With no direct access to Eno (who is apparently somewhat publicity-shy in any case), and with a seemingly restricted ability to include footage from extant interviews (two 2008 BBC Arena interviews are excerpted, albeit only in sound-bite form), interviews with more than half a dozen writers, theorists and critics, and former collaborators, are assembled into a patchwork and form the bulk of the film. Those who have the most insightful things to say are, perhaps unsurprisingly, the critics and theorists, not the musicians with whom Eno sporadically worked during this phase in his career - most of them come off as midly dim-witted eccentrics.

Eno biographers David Sheppard (On Some Faraway Beach) and Eric Tamm (Brian Eno: His Music And The Vertical Color Of Sound) are - with Geeta Dayal (who wrote the 33⅓ book on Eno's landmark album Another Green World), Simon Reynolds (Retromania), David Toop (Ocean Of Sound: Aether Talk, Ambient Sound and Imaginary Worlds), and Mark Prendergast (The Ambient Century: From Mahler To Moby - The Evolution of Sound In The Electronic Age) - given the most screen-time. The self-appointed "dean of American rock critics," Robert Christgau, pops up now all too often to add overly self-referential, fawning remarks: for instance, to illustrate the album's longevity and importance, he blabbers on about how he would play one Another Green World to his young daughter in the mid-'80s.
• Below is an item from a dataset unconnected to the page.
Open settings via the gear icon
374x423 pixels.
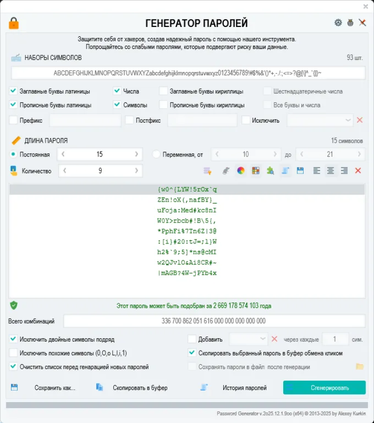pyautogui.click(x=338, y=23)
Though Eno himself makes only a minute appearance in the film, much of his music is played in generous stretches, and some tracks are allowed to run their entire length. Because music videos were not commonplace until the following decade, the filmmakers have adopted an interesting strategy: to accompany Eno's often otherworldly synth-heavy production, footage has been licensed from various avant-garde and experimental films (The Big Ship plays over the celebrated Pruitt-Igoe sequence from Godfrey Reggio's Koyaanisqatisi); in addition, striking scenes from masterpieces by Tarkovsky and Christopher Petit (Radio On) take on new meaning when combined with Eno's music.
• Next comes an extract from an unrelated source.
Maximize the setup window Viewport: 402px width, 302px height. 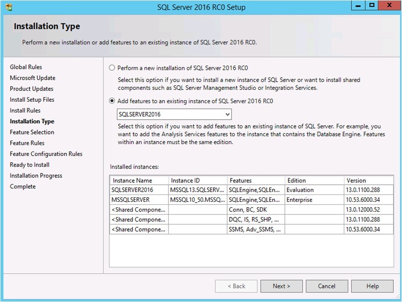pyautogui.click(x=372, y=5)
The final half-hour of the film covers the founding of Eno's label Obscure Records, which helped bring to attention the work of a number of minimalist and avant-garde composers, including Michael Nyman, John Adams, Gavin Breyers, Harold Budd, and the Penguin Cafe Orchestra. Eno's production work on Bowie's Berlin-period masterpieces Low and "Heroes" nicely wraps up the film and concludes the seven-year survey. Though it is an undeniably fruitful period in the work of a hugely ambitious artist, too much of the film is spent in redundant conversation with collaborators; it's Eno's ideas, theoretical influences and techniques that have remained central to his appeal, and this documentary has seemingly overlooked the opportunity to explore those in depth.

NOTES

1 Erik Satie's influence (via Cage) on Eno becomes clear only - and then, blindingly so - upon hearing Reinbert de Leeuw's masterful, beautifully slow interpretations of the Gnossiennes and Gymnopédies (of which No. 1 is excerpted in the film, set to quotidian footage of turn-of-thecentury Paris).